Patient advocates say those profits negate the industry’s argument for needing more taxpayer dollars.
“To some extent, the state is being bamboozled with this idea that the money that they’re paying now is not enough to do the job that we’ve asked them to do,” said Tony Chicotel, an attorney with California Advocates for Nursing Home Reform. “The bottom line is it goes to profit.”
KHN analyzed campaign finance records filed with the California secretary of state’s office from Jan. 1, 2011, through Sept. 30, 2021.

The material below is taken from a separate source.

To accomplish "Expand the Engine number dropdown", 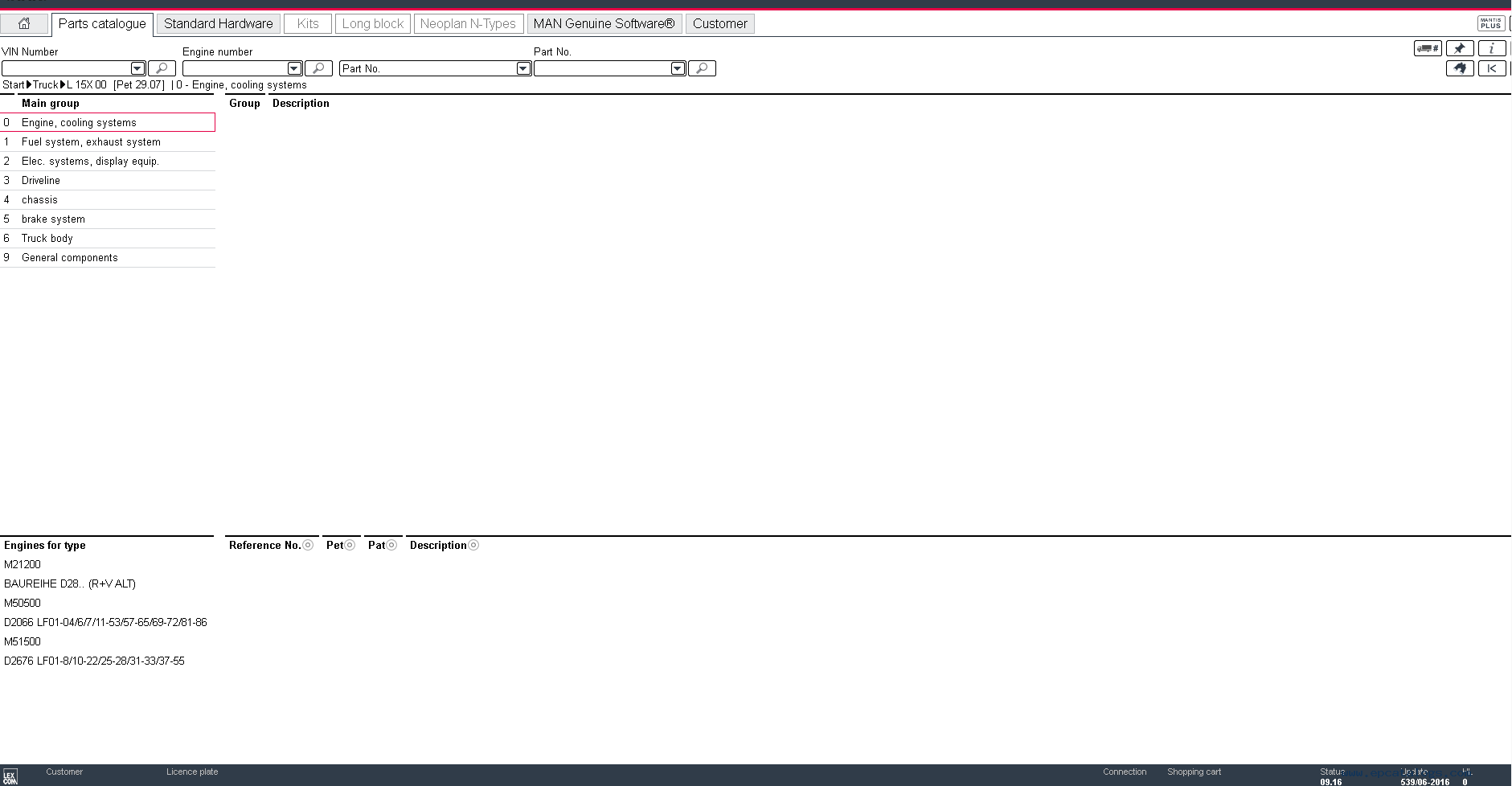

We downloaded contributions made by the California Association of Health Facilities, the organization that represents the industry in Sacramento.
To determine how much nursing homes have contributed directly to political campaigns, we identified 50 of California’s largest individual and corporate skilled nursing home owners using data published by the Centers for Medicare & Medicaid Services. We connected those owners to nursing home chains and management companies that run nursing homes.
We then searched each entity and individual on the secretary of state’s website to see if they made any political contributions. We did not include money they gave to the California Association of Health Facilities to ensure we did not double-count contributions.
To track lobbying, we created a spreadsheet of expenses reported on lobbying disclosure forms from Jan. 1, 2011, through Sept. 30, 2021, also available on the secretary of state’s website, by the California Association of Health Facilities. None of the nursing home companies we identified spent any money directly lobbying lawmakers. Instead, they gave money to the association.
Phillip Reese, an assistant professor of journalism at California State University-Sacramento, contributed to this report.